Association between completeness of percutaneous coronary revascularization and postprocedure outcomes.

作者信息

McLellan Catherine S, Ghali William A, Labinaz Marino, Davis Roger B, Galbraith P Diane, Southern Danielle A, Shrive Fiona M, Knudtson Merril L

机构信息

University of Ottawa Heart Institute, Ottawa, Ontario, Canada.

出版信息

Am Heart J. 2005 Oct;150(4):800-6. doi: 10.1016/j.ahj.2004.10.037.

Abstract

BACKGROUND

Multivessel coronary artery revascularization may be accomplished by percutaneous coronary intervention (PCI) or coronary artery bypass graft surgery (CABG). The importance of complete revascularization is emphasized in the surgical literature, but little is known about its impact on PCI outcomes. This study evaluated multivessel PCI patients to determine the predictors of complete revascularization and the association of complete revascularization with survival, subsequent CABG, and repeat PCI.

METHODS

The Alberta Provincial Project for Outcomes Assessment in Coronary Heart Disease (APPROACH) is a clinical data collection and outcome-monitoring initiative capturing all patients undergoing cardiac catheterization and revascularization in the province of Alberta, Canada. Characteristics and long-term outcomes of 1308 patients undergoing multivessel PCI with complete revascularization were compared with those of 648 patients with incomplete revascularization.

RESULTS

The significant independent predictors of complete revascularization were pre-PCI Duke jeopardy score, the presence of a total occlusion, year of PCI, age > 65 years, renal failure, and left ventricular function.

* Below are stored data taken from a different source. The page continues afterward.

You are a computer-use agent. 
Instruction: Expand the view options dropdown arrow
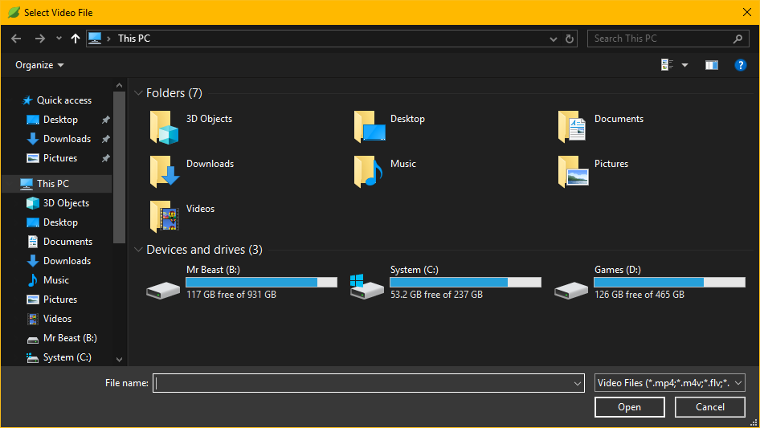(685, 65)
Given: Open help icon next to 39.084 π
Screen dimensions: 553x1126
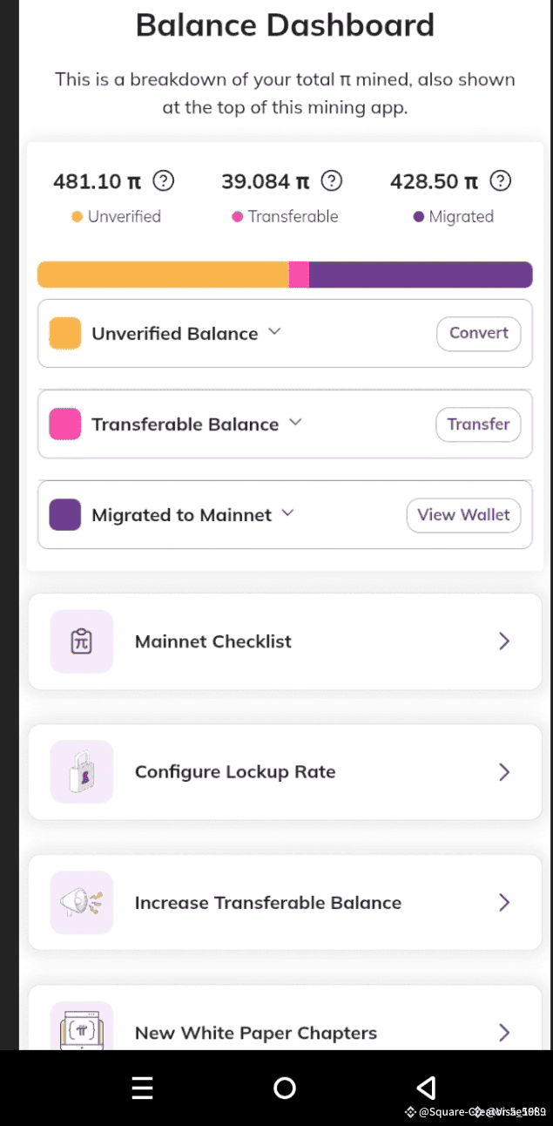Looking at the screenshot, I should (x=331, y=181).
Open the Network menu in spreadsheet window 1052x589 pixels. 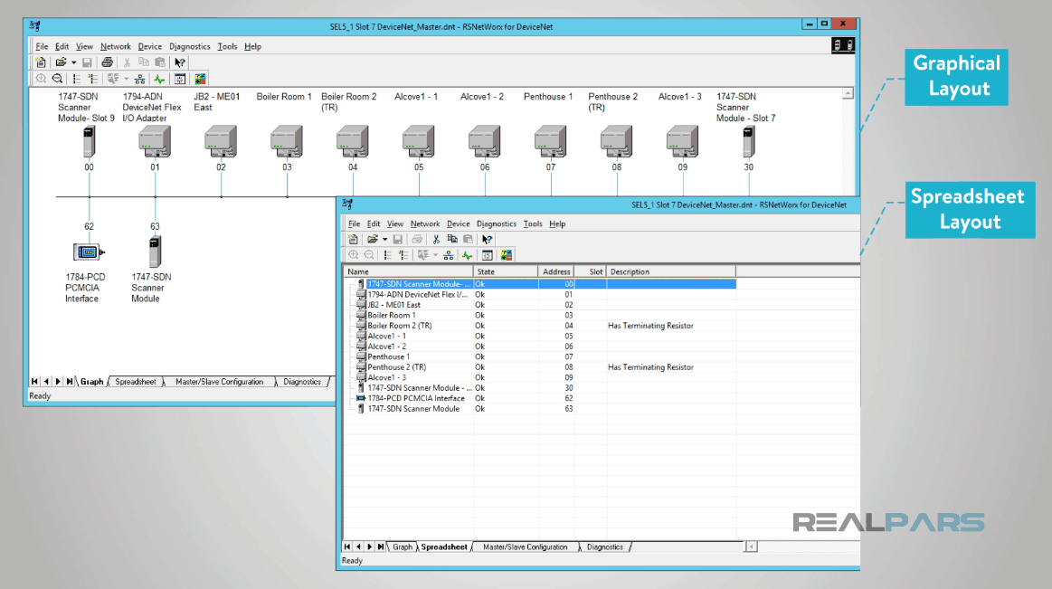pyautogui.click(x=425, y=223)
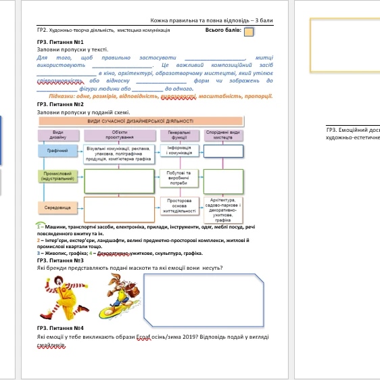Click the Об'єкти проєктування header cell

point(120,135)
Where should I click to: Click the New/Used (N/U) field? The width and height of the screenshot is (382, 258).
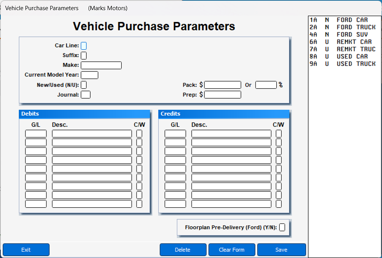[x=84, y=85]
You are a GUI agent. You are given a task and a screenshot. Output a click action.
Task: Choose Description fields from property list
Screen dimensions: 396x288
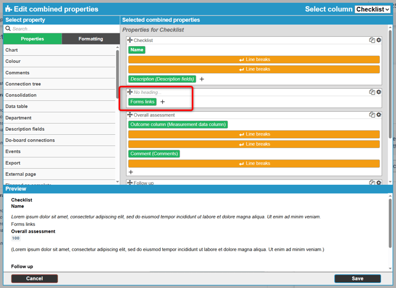pos(25,129)
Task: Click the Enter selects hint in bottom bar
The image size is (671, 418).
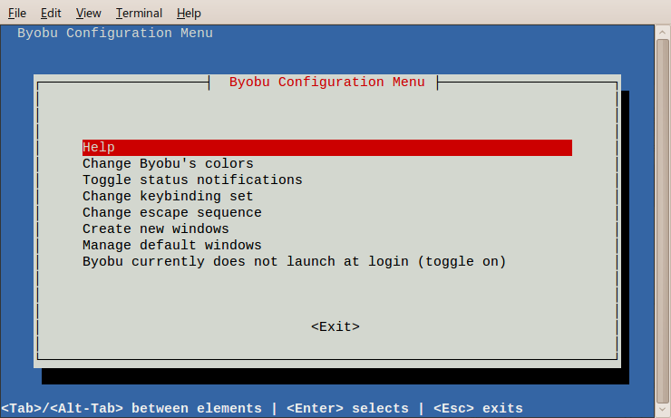Action: 347,408
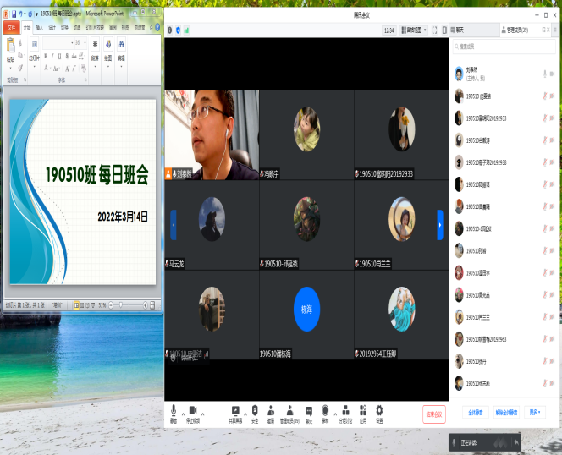Toggle Bold formatting in PowerPoint ribbon

click(45, 57)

With a median follow-up time of 3.0 +/- 1.8 years, the adjusted hazard ratio (HR) (95% CI) for the association between complete revascularization and outcome was 0.75 (0.54-1.04) for death, 0.55 (0.37-0.84) for subsequent CABG, and 0.93 (0.65-1.34) for repeat PCI.

CONCLUSIONS

Baseline angiographic characteristics and other clinical factors can predict complete revascularization in patients undergoing multivessel PCI. Complete multivessel PCI is associated with reduced need for future CABG, a trend toward better survival, and no difference in repeat PCI.

摘要

背景

多支冠状动脉血运重建可通过经皮冠状动脉介入治疗(PCI)或冠状动脉旁路移植术(CABG)来完成。外科文献强调了完全血运重建的重要性,但对于其对PCI结局的影响却知之甚少。本研究评估了接受多支血管PCI的患者,以确定完全血运重建的预测因素,以及完全血运重建与生存、后续CABG和再次PCI之间的关联。

方法

艾伯塔省冠心病结局评估项目(APPROACH)是一项临床数据收集和结局监测计划,涵盖了加拿大艾伯塔省所有接受心脏导管插入术和血运重建的患者。将1308例接受多支血管PCI且实现完全血运重建的患者的特征和长期结局与648例未实现完全血运重建的患者进行了比较。

结果

完全血运重建的显著独立预测因素为PCI术前杜克风险评分、存在完全闭塞、PCI年份、年龄>65岁、肾衰竭和左心室功能。中位随访时间为3.0±1.8年,完全血运重建与结局之间关联的校正风险比(HR)(95%CI)为:死亡0.75(0.54 - 1.04),后续CABG为0.55(0.37 - 0.84),再次PCI为0.93(0.65 - 1.34)。

结论

基线血管造影特征和其他临床因素可预测接受多支血管PCI患者的完全血运重建情况。多支血管完全PCI与未来CABG需求减少、生存改善趋势相关,且再次PCI无差异。